The US is playing a game of leverage, here. We saw Trump tell Japan to not escalate the row with Taiwan - but he's been more or less silent on the topic of nuclear weapons. Recently, the US approved South Korea's plan for acquiring nuclear submarines, and on the whole there's a demand from Washington for its allies/vassals to pick up more of the slack on defense related matters. To me, this is a salami slicing tactic to eventually corner China, so that Trump can step in and use it as a bargaining chip either for trade deals or the trilateral nuclear control talks the US has been trying to restart.
Japan almost certainly has back room US approval for reviewing its nuclear doctrine; otherwise the potential for an embarrassing blow back from Washington would be too much for the face-obsessed Japanese, particularly after they already suffered such a blow back just a month before. So I don't expect there will be global sanctions by the US or the EU or even South Korea for this move.

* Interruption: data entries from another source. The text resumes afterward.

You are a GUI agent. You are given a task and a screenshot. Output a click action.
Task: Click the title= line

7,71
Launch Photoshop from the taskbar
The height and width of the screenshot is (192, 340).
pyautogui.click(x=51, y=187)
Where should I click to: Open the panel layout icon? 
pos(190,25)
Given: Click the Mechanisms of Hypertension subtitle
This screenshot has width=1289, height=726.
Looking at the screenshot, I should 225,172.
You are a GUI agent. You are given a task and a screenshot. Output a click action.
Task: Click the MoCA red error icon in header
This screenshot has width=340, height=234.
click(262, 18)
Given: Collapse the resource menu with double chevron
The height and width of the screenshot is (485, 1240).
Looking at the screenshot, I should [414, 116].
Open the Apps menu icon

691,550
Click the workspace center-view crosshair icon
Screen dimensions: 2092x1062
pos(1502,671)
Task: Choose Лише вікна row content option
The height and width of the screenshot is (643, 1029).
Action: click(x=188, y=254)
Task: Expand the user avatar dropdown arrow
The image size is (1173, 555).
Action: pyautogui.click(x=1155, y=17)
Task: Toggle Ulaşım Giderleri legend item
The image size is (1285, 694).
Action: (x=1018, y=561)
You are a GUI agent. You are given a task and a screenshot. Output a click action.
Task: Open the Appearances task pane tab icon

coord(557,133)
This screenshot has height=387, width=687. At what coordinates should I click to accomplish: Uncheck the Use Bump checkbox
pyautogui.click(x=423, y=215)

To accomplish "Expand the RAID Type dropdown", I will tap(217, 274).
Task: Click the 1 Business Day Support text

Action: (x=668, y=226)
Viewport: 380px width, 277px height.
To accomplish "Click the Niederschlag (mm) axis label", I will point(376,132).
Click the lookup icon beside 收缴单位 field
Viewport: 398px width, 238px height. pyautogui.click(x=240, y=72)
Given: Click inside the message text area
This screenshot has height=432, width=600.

I also expect that, per salami slicing, Japan will not immediately (be allowed) to acquire its own nukes, but there will be a transition process: the US will initially just deploy nukes in Japan and claim this does not violate proliferation because they're not Japanese nukes. Then, if China continues to rise and the US continues to decline in the Pacific, those nukes will eventually be transferred to Japanese control as the US disengages. This is the process that China will have a very hard time arresting.